Il est possible, de ce point de vue, que cette dualité s’exprime dans les jeux
d’associations de certaines séries comme cela existe parfois entre réalisateur,
opérateur et monteur dans l’élaboration d’un film, chacun apportant sa part
sensible à l’ouvrage.
La
forme la plus manifeste de cette collaboration, autant par le titre que par les
jeux de confrontations, est sans doute livrée dans la série intitulée
« Dispositifs ». Constructions fictives d’images qui se répondent
malgré leurs différences spatiales (dedans-dehors, proche et lointain, vide et
plein…) et leurs sujets sans volonté démonstrative. Jouant de leur collusion
ces couples d’images entretiennent l’impression d’une narration sans anecdote
tout en établissant les bases d’un lexique graphique subtil et sensible.
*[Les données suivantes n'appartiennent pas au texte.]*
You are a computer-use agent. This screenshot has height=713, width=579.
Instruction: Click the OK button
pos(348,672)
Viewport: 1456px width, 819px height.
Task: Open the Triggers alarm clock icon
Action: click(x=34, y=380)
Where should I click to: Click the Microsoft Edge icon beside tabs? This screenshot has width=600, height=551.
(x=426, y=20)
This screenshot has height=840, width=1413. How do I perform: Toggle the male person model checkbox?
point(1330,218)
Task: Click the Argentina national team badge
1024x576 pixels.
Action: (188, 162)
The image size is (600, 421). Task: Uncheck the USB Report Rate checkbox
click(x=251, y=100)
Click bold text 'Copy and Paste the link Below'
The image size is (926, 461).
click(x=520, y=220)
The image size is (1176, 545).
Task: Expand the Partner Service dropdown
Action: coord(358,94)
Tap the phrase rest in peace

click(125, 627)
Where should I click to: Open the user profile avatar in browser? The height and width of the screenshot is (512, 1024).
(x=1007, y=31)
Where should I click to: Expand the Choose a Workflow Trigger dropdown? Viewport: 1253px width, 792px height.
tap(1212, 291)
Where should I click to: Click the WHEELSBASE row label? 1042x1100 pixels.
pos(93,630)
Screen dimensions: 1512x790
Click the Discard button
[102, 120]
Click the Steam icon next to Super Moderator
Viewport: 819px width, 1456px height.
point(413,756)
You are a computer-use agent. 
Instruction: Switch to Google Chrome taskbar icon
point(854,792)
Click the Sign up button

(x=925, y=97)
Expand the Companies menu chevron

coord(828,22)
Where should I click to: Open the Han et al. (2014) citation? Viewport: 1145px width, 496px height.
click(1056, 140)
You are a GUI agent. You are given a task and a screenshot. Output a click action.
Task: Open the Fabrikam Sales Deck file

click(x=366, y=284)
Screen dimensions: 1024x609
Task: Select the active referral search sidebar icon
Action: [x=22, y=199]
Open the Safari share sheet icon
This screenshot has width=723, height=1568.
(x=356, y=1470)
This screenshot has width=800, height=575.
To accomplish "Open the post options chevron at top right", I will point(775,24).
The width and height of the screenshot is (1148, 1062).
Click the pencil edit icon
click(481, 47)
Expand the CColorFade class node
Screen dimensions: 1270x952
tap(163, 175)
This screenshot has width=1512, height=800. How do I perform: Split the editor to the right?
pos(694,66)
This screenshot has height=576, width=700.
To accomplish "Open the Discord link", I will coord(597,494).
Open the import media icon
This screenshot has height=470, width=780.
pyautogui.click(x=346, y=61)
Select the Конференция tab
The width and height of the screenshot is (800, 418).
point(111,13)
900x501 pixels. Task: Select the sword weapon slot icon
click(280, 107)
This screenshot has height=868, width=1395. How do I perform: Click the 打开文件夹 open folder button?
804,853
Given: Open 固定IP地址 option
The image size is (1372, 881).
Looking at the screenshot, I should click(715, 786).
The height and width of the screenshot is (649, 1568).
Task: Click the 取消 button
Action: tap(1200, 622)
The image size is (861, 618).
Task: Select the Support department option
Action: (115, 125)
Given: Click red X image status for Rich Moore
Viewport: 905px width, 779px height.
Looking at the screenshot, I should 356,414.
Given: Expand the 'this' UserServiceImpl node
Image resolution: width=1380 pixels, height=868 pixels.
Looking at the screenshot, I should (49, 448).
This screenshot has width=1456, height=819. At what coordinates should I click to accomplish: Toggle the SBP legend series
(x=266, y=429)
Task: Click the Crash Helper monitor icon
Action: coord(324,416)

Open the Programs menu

Indices visibles d’une écriture indivisible.
Faire
illusion
Envisagée
depuis ses friches industrielles ou parcourue au cœur, lue par ses strates
c’est une représentation complexe du paysage urbain qui, au fil du temps, se
constitue ainsi. C’est par une variété d’approches, de petites touches ajoutées
ou de fragments suturés que le travail photographique d’Anne Favret et Patrick
Manez s’attache depuis une décennie à en dresser et à en comprendre les
configurations. Panachées, assemblées bout à bout, ces multiples facettes
piochées dans plusieurs lieux, en différents moments, finissent par constituer
un profil en mosaïque de la ville contemporaine.
Le
projet intitulé Metroplex, né d’une réflexion sur le développement
exponentielle du tissu urbain et sa mutation progressive en mégapoles rentre
bien évidement en résonance avec cette préoccupation esthétique. Mêlant, sans
soucis d’identification, des vues anciennes réalisés en Europe et d’autres
récentes effectuées notamment à Los Angeles le projet se définit donc comme une
sorte d’Atlas photographique intemporel et hybride composant le corps abstrait
(enfin idéal ?) d’une ville monde. Vision troublante de la dilution progressive
des identités géographiques et des particularités culturelles de ces parties
qui composent un tout illusoire mais probable, globalité monstrueuse portant
les indices visibles d’une nouvelle Babylone.